[BVT] Deployment failed with Failed to execute hook 'sync_time' command: cd / && ntpdate -u

Bug #1533082 reported by Tatyanka
24
This bug affects 5 people
Affects Status Importance Assigned to Milestone
Fuel for OpenStack
In Progress
High
Stanislaw Bogatkin
8.0.x
Confirmed
Critical
Stanislaw Bogatkin
Mitaka
In Progress
High
Stanislaw Bogatkin

Bug Description

https://product-ci.infra.mirantis.net/view/9.0-liberty/job/9.0-liberty.ubuntu.bvt_2/55/

Deploy ceph HA with RadosGW for objects
Scenario:
1. Create cluster with Neutron
2. Add 3 nodes with controller role
3. Add 3 nodes with compute and ceph-osd role
4. Deploy the cluster
5. Check ceph status
6. Run OSTF tests
7. Check the radosqw daemon is started
Duration 90m
Snapshot ceph_rados_gw

Actual result:
Deployment failed with
Task 'deploy' has incorrect status. error != ready, 'Deployment has failed. Method granular_deploy.
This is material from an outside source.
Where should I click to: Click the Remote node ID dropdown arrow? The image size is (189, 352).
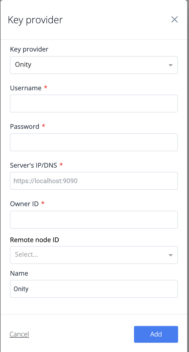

Failed to execute hook 'sync_time' command: cd / && ntpdate -u $(awk '/^server/ { if ($2 !~ /127\.127\.[0-9]+\.[0-9]+/) {ORS=" "; print $2}}' /etc/ntp.conf)

Task: ccb570a8-8835-41a8-bc24-614b80368fea: shell timeout error: execution expired
Task timeout: 180, Retries: 10

---
uids:
- '1'
- '3'
- '2'
- '5'
- '4'
- '6'
parameters:
  retries: 10
  cmd: ntpdate -u $(awk '/^server/ { if ($2 !~ /127\.127\.[0-9]+\.[0-9]+/) {ORS="
    "; print $2}}' /etc/ntp.conf)
  cwd: /
  timeout: 180
  interval: 30
priority: 700
fail_on_error: true
type: shell
id: sync_time
.
Inspect Astute logs for the details'

Revision history for this message
Tatyanka (tatyana-leontovich) wrote :
Changed in fuel:
status: New → Confirmed
Stanislav Makar (smakar)
description: updated
Changed in fuel:
assignee: Fuel Library Team (fuel-library) → Stanislav Makar (smakar)
description: updated
Changed in fuel:
assignee: Stanislav Makar (smakar) → Stanislaw Bogatkin (sbogatkin)
Revision history for this message
Stanislaw Bogatkin (sbogatkin) wrote :

I reverted 2 environments with this problem - and they sync okay just after revert. So, problem looks like intermittent problem with pustream NTP server. Need some time for reproducing this on local env and on CI envs again.

Revision history for this message
Stanislaw Bogatkin (sbogatkin) wrote :

Next environment sync time right - it works as usual, so I suppose that it was temporarily problem with hypervisor host NTP server or problem with upstream servers it try to sync with. Network problems on master node also could prevent NTP sync. Anyway - I set it to incomplete, cause it doesn't reproduce.

Changed in fuel:
status: Confirmed → Incomplete
Revision history for this message
Vladimir Khlyunev (vkhlyunev) wrote :

The bug looks pretty close to https://bugs.launchpad.net/fuel/+bug/1504493

Revision history for this message
Timur Nurlygayanov (tnurlygayanov) wrote :

Ok, let's wait for the new results https://product-ci.infra.mirantis.net/view/9.0-liberty/job/9.0-liberty.ubuntu.bvt_2/56/ and mark this issue as Fix Released if this temporary issues will be fixed.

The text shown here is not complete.